◆ **Assignment**:
Copy all the lines of the data that include the word "Task".

◆ **Extracted entries**:
* * *
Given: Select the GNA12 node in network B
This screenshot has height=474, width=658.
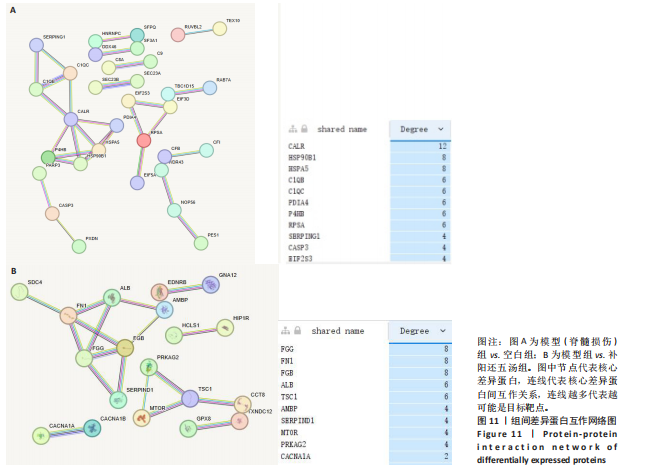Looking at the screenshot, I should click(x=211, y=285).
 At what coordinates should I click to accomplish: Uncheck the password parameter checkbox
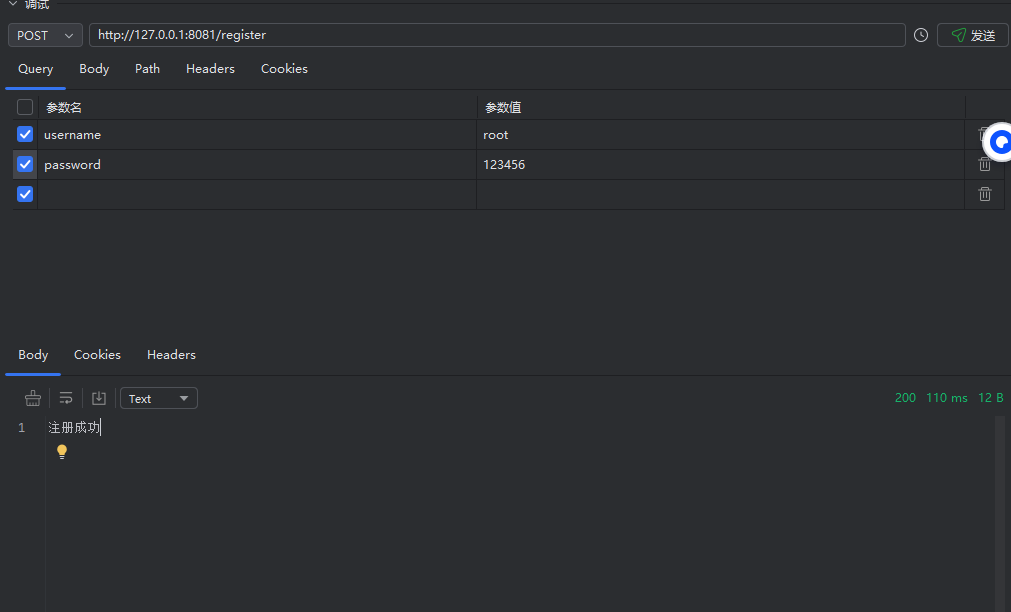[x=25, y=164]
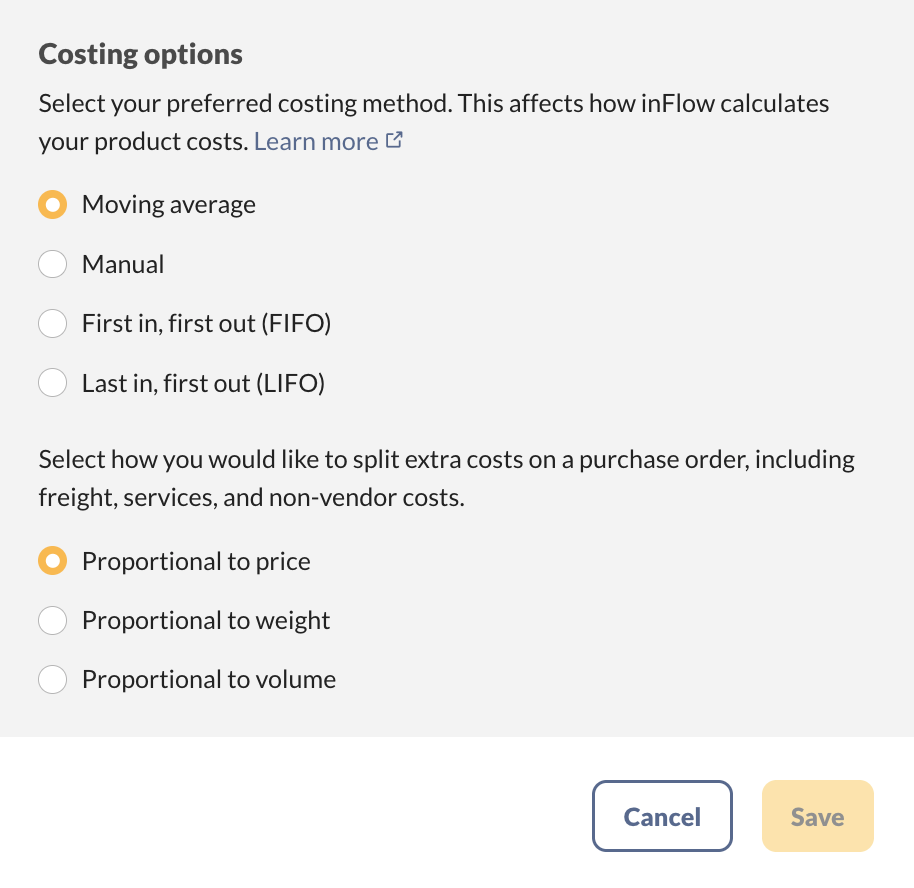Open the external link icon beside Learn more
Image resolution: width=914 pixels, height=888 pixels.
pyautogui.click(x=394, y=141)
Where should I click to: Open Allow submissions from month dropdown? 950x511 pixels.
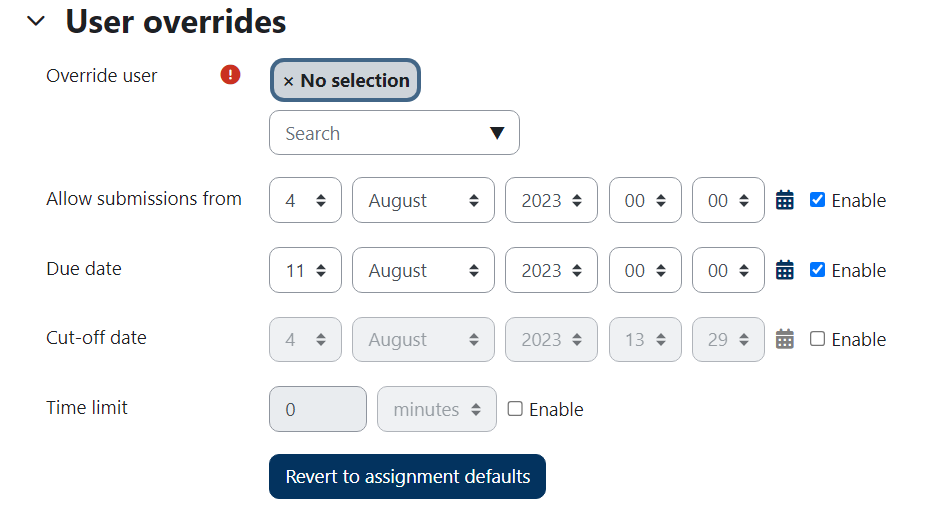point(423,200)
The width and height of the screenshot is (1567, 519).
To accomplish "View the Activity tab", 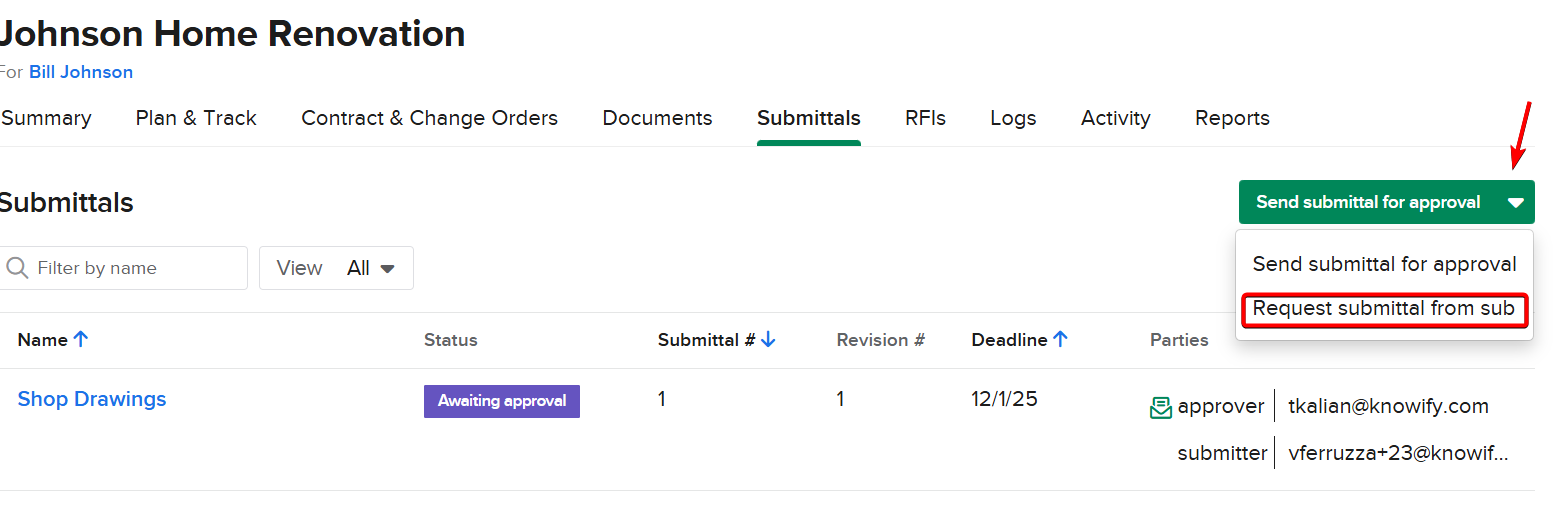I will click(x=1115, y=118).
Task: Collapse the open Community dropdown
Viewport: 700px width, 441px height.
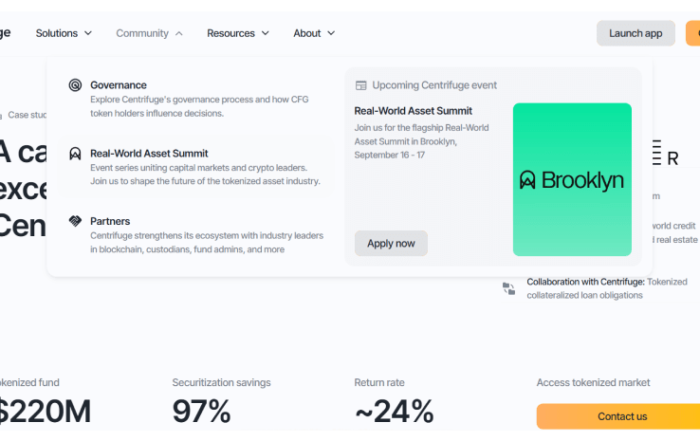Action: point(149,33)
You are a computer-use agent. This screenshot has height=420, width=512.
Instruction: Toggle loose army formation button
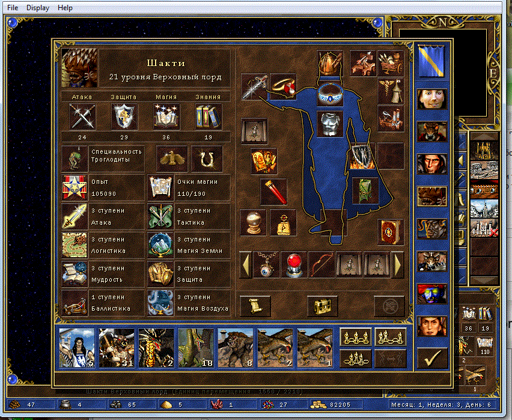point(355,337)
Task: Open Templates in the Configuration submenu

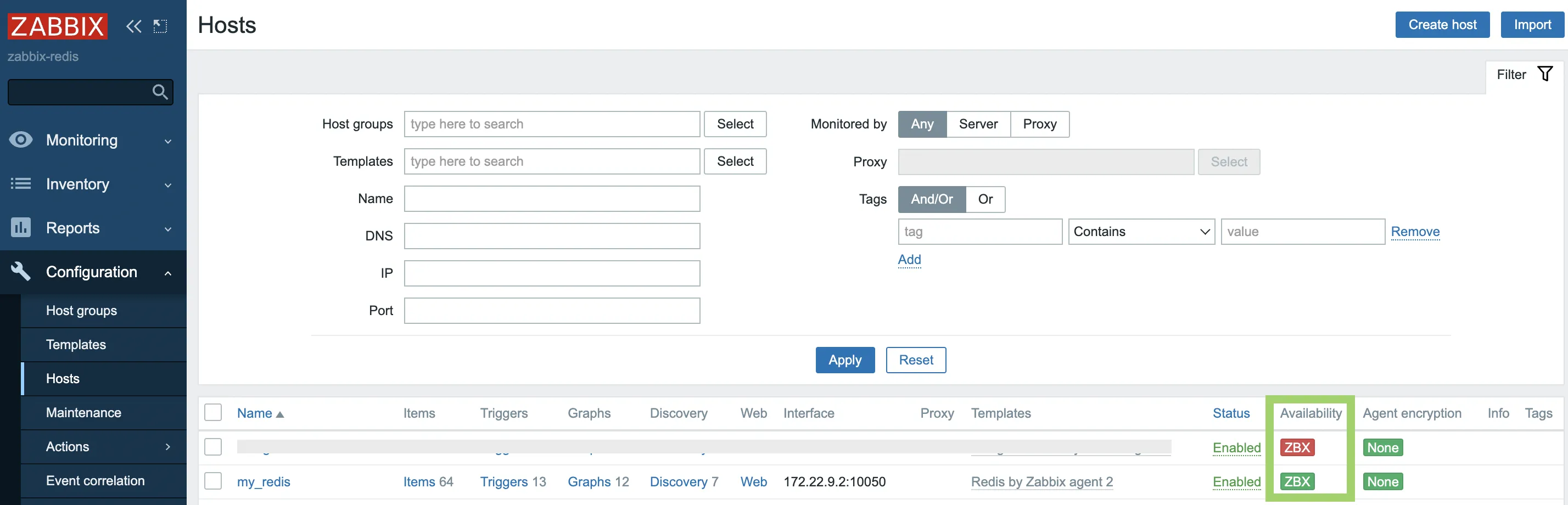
* * *
◆ **Your solution**:
Task: Collapse the open Community dropdown
Task: Open Templates in the Configuration submenu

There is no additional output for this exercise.